- _WHAT IS NEEDED_
Repeat every line of the material below word for word.

Dataset records
## BEGIN

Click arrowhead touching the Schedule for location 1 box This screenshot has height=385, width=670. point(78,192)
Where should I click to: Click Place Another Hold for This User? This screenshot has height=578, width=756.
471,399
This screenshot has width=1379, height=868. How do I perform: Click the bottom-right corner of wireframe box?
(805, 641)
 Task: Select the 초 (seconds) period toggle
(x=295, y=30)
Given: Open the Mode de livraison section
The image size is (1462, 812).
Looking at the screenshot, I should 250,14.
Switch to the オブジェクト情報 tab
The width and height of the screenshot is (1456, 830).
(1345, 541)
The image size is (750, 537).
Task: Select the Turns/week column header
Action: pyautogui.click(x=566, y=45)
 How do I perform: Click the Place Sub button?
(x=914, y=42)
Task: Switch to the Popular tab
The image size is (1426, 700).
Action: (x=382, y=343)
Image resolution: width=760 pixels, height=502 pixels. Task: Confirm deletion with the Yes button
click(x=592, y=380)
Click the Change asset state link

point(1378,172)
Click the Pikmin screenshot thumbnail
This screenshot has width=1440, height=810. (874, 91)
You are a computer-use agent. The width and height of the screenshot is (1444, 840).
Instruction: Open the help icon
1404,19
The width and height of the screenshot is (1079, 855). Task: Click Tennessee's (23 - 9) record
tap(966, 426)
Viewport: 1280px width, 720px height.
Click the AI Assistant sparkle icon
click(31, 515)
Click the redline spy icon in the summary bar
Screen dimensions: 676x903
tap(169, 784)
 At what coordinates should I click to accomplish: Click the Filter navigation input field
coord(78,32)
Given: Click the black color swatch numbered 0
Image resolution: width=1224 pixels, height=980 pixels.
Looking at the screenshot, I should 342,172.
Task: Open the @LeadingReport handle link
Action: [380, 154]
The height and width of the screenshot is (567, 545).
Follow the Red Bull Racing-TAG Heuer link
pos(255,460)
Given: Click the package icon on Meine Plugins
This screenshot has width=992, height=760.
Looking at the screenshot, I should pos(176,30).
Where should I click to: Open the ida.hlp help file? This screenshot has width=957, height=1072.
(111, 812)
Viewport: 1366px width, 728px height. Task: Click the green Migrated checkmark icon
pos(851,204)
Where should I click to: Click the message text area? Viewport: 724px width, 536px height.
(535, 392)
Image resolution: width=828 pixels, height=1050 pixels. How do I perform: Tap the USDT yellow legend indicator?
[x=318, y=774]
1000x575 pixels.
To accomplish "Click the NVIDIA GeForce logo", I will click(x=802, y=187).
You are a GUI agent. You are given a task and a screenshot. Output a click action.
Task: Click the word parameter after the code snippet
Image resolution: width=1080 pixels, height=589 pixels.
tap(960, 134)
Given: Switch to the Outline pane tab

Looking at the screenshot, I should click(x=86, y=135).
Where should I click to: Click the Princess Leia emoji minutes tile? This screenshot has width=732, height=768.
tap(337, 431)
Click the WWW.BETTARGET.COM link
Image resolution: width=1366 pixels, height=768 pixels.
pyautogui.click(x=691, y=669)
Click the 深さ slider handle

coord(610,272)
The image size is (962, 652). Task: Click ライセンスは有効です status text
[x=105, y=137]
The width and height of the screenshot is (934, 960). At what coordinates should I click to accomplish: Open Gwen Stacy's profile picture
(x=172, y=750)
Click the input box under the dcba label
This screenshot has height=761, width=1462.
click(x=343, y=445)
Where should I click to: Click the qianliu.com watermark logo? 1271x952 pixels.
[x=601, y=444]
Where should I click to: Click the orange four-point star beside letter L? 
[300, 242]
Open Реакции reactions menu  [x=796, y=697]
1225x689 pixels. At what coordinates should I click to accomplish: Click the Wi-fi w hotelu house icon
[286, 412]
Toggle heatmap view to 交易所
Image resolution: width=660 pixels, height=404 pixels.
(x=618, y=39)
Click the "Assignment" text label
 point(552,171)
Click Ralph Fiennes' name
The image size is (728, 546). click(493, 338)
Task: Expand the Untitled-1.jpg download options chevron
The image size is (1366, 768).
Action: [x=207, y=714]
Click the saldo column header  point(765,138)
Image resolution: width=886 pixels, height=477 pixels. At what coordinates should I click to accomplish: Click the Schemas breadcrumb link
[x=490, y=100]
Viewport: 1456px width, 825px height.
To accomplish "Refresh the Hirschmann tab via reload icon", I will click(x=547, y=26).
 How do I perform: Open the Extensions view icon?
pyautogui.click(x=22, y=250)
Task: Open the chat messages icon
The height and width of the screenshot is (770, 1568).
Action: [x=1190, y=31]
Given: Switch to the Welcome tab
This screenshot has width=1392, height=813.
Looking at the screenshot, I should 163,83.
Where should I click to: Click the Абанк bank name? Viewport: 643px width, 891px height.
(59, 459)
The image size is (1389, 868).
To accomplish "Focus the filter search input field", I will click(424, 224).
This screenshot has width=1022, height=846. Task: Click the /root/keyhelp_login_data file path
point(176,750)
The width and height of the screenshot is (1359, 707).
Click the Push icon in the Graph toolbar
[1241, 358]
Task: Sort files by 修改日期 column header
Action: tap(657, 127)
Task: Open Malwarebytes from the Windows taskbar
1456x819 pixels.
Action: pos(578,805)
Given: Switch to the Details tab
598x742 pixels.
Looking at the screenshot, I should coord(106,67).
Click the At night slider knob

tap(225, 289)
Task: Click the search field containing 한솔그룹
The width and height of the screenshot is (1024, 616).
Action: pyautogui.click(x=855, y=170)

## END

- _SOLUTION FOR THIS EXERCISE_
Click arrowhead touching the Schedule for location 1 box This screenshot has height=385, width=670. point(78,192)
Where should I click to: Click Place Another Hold for This User? This screenshot has height=578, width=756.
471,399
This screenshot has width=1379, height=868. How do I perform: Click the bottom-right corner of wireframe box?
(805, 641)
 Task: Select the 초 (seconds) period toggle
(x=295, y=30)
Given: Open the Mode de livraison section
The image size is (1462, 812).
Looking at the screenshot, I should 250,14.
Switch to the オブジェクト情報 tab
The width and height of the screenshot is (1456, 830).
(1345, 541)
The image size is (750, 537).
Task: Select the Turns/week column header
Action: pyautogui.click(x=566, y=45)
 How do I perform: Click the Place Sub button?
(x=914, y=42)
Task: Switch to the Popular tab
The image size is (1426, 700).
Action: (x=382, y=343)
Image resolution: width=760 pixels, height=502 pixels. Task: Confirm deletion with the Yes button
click(x=592, y=380)
Click the Change asset state link

point(1378,172)
Click the Pikmin screenshot thumbnail
This screenshot has width=1440, height=810. (874, 91)
You are a computer-use agent. The width and height of the screenshot is (1444, 840).
Instruction: Open the help icon
1404,19
The width and height of the screenshot is (1079, 855). Task: Click Tennessee's (23 - 9) record
tap(966, 426)
Viewport: 1280px width, 720px height.
Click the AI Assistant sparkle icon
click(31, 515)
Click the redline spy icon in the summary bar
Screen dimensions: 676x903
tap(169, 784)
 At what coordinates should I click to accomplish: Click the Filter navigation input field
coord(78,32)
Given: Click the black color swatch numbered 0
Image resolution: width=1224 pixels, height=980 pixels.
Looking at the screenshot, I should 342,172.
Task: Open the @LeadingReport handle link
Action: [380, 154]
The height and width of the screenshot is (567, 545).
Follow the Red Bull Racing-TAG Heuer link
pos(255,460)
Given: Click the package icon on Meine Plugins
This screenshot has width=992, height=760.
Looking at the screenshot, I should pos(176,30).
Where should I click to: Open the ida.hlp help file? This screenshot has width=957, height=1072.
(111, 812)
Viewport: 1366px width, 728px height. Task: Click the green Migrated checkmark icon
pos(851,204)
Where should I click to: Click the message text area? Viewport: 724px width, 536px height.
(535, 392)
Image resolution: width=828 pixels, height=1050 pixels. How do I perform: Tap the USDT yellow legend indicator?
[x=318, y=774]
1000x575 pixels.
To accomplish "Click the NVIDIA GeForce logo", I will click(x=802, y=187).
You are a GUI agent. You are given a task and a screenshot. Output a click action.
Task: Click the word parameter after the code snippet
Image resolution: width=1080 pixels, height=589 pixels.
tap(960, 134)
Given: Switch to the Outline pane tab

Looking at the screenshot, I should click(x=86, y=135).
Where should I click to: Click the Princess Leia emoji minutes tile? This screenshot has width=732, height=768.
tap(337, 431)
Click the WWW.BETTARGET.COM link
Image resolution: width=1366 pixels, height=768 pixels.
pyautogui.click(x=691, y=669)
Click the 深さ slider handle

coord(610,272)
The image size is (962, 652). Task: Click ライセンスは有効です status text
[x=105, y=137]
The width and height of the screenshot is (934, 960). At what coordinates should I click to accomplish: Open Gwen Stacy's profile picture
(x=172, y=750)
Click the input box under the dcba label
This screenshot has height=761, width=1462.
click(x=343, y=445)
Where should I click to: Click the qianliu.com watermark logo? 1271x952 pixels.
[x=601, y=444]
Where should I click to: Click the orange four-point star beside letter L? 
[300, 242]
Open Реакции reactions menu  [x=796, y=697]
1225x689 pixels. At what coordinates should I click to accomplish: Click the Wi-fi w hotelu house icon
[286, 412]
Toggle heatmap view to 交易所
Image resolution: width=660 pixels, height=404 pixels.
(x=618, y=39)
Click the "Assignment" text label
 point(552,171)
Click Ralph Fiennes' name
The image size is (728, 546). click(493, 338)
Task: Expand the Untitled-1.jpg download options chevron
The image size is (1366, 768).
Action: [x=207, y=714]
Click the saldo column header  point(765,138)
Image resolution: width=886 pixels, height=477 pixels. At what coordinates should I click to accomplish: Click the Schemas breadcrumb link
[x=490, y=100]
Viewport: 1456px width, 825px height.
To accomplish "Refresh the Hirschmann tab via reload icon", I will click(x=547, y=26).
 How do I perform: Open the Extensions view icon?
pyautogui.click(x=22, y=250)
Task: Open the chat messages icon
The height and width of the screenshot is (770, 1568).
Action: [x=1190, y=31]
Given: Switch to the Welcome tab
This screenshot has width=1392, height=813.
Looking at the screenshot, I should 163,83.
Where should I click to: Click the Абанк bank name? Viewport: 643px width, 891px height.
(59, 459)
The image size is (1389, 868).
To accomplish "Focus the filter search input field", I will click(424, 224).
This screenshot has width=1022, height=846. Task: Click the /root/keyhelp_login_data file path
point(176,750)
The width and height of the screenshot is (1359, 707).
Click the Push icon in the Graph toolbar
[1241, 358]
Task: Sort files by 修改日期 column header
Action: tap(657, 127)
Task: Open Malwarebytes from the Windows taskbar
1456x819 pixels.
Action: pos(578,805)
Given: Switch to the Details tab
598x742 pixels.
Looking at the screenshot, I should coord(106,67).
Click the At night slider knob

tap(225, 289)
Task: Click the search field containing 한솔그룹
The width and height of the screenshot is (1024, 616).
Action: pyautogui.click(x=855, y=170)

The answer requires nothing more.